Юный Натуралист 1986-10, страница 45

Юный Натуралист 1986-10, страница 45

43

ЖАЛОСТЬ

Георгий СЕМЕНОВ

В тех лесах, что тянутся к северу от Москвы, все еще живут медведи, выходят в августовские ночи на молодой овес. Совсем недавно, за день до моего приезда, кто-то убил одного горемыку, который повадился сосать сладкие метелки.

Я под дождем ходил туда, на это серебристо зеленеющее лесное поле, расчищенное от валунов, обрамленное замшелыми камнями, видел помятый овес на дальнем краю поля, вымокшую под дождем кучу медвежьего дерьма, глубокие, рваные, глинисто-рыжие следы колес, оставленные телегой, на которой вывезли тушу, круглые дырки от лошадиных копыт, видел и засидку на старой, кустистой ольхе — наскоро связанный, жиденький помостик среди ветвей.

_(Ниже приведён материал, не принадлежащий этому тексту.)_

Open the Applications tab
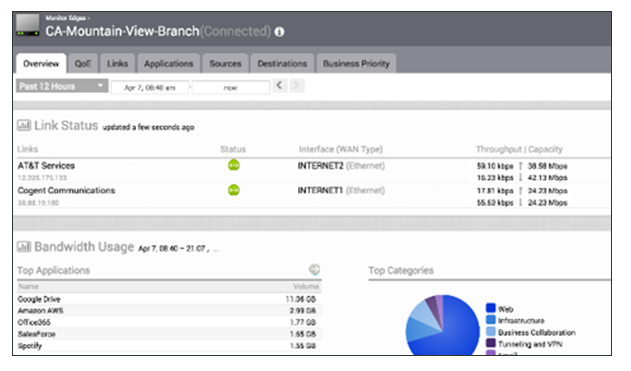Viewport: 631px width, 371px height. tap(169, 64)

Подумал, что человек помял и попортил овса больше, чем медведь... .Сорвал и сам легкую, зеленую еще метелочку, попробовал на зуб, пососал молочные зерна — сладко. И вдруг как-то очень хорошо, всей душой и сердцем, понял бурого своего собрата, представил его себе эдаким лесным ребенком, которому захотелось сладенького, да так захотелось, что никакого терпежу не стало уберечься от соблазна... Вот он, овес-то, светлеет в ночи, манит, щекочет ноздри молочным ароматом...

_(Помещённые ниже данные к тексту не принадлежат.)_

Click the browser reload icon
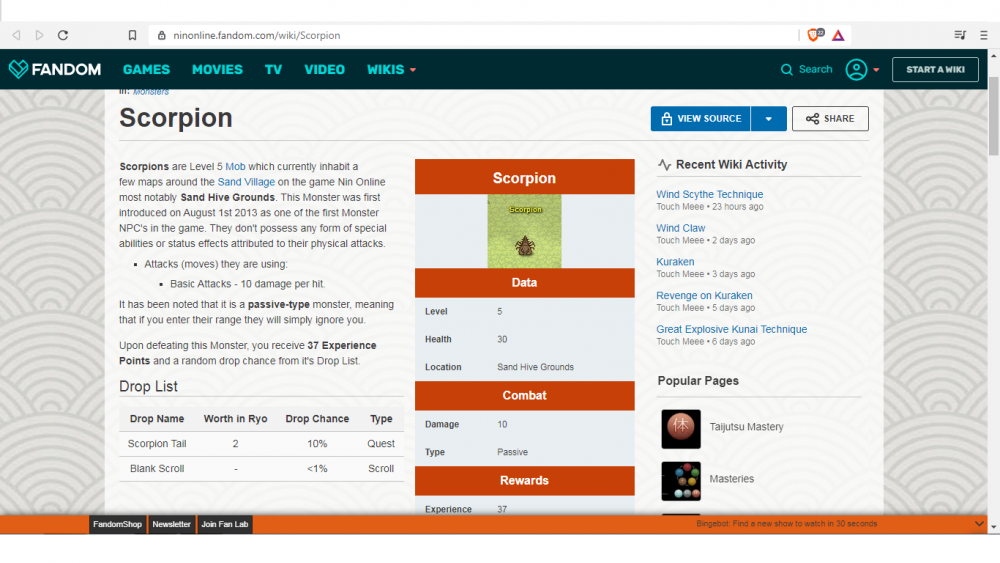63,35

Ах ты господи! До чего же жалко-то мишку! Как будто не в него, а в меня предательски пальнули с никчемных теперь перекладин среди ветвей. Как же ему больно-то было, бедняге!

Придался я этой неожиданной жали, хотя и шел сюда с одним лишь любопытством: всего-то с версту от деревни, почему бы не сходить, не посмотреть... И так разжалобил себя, что с каждой минутой, с каждой холодной капелькой дождя, покалывающей лицо, все жальче было убитого медведя.

Он сюда, видно, не первую ночь уже хаживал, от удовольствия чавкал в тишине, жуя овес. Вон и кучу навалил — тоже небось с удовольствием. Здоровый был, сытый. Уходил затемно в свои чащобы, в глухие малинники, куда не заглядывает человек, никого не трогал, не пугал, никто о нем слыхом не слыхивал — жил себе и жил... Да вот — сладенького захотелось...

Душа моя причитала по медведю, как древняя плакальщица по покойнику. Стареть, наверное, стал.

Эх ты, дуралей косматый. И что тебя к людям-то потащило?!

Мало тебе было малины, смородины, черники, муравейников да дикого меду? Не мог ты, что ли, без овса-то обойтись? Не мерин все ж таки — медведь! Чего тебе в овсе-то этом? Небось какие-нибудь корни сладкие знавал, ко

вырялся бы там, у себя... Ей-богу, прямо ребенок! Варенье тебе, что ли, этот овес?

Жалость совсем расслабила душу — жалко, хоть плачь. И денек еще пасмурный, дождик все время принимается, не утихая, и ветер холодный... Серый паутинно-грязный ольшаник шумит на краю поля, а за грядкой мокрых валунов гнется на ветру высокая крапива. Безлюдно и мрачновато кругом. Даже птиц не слышно и не видно, будто лесные жители все еще перепуганы недавней бедой — хозяина убили. За что? Никого ведь не трогал... Как же нам-то теперь?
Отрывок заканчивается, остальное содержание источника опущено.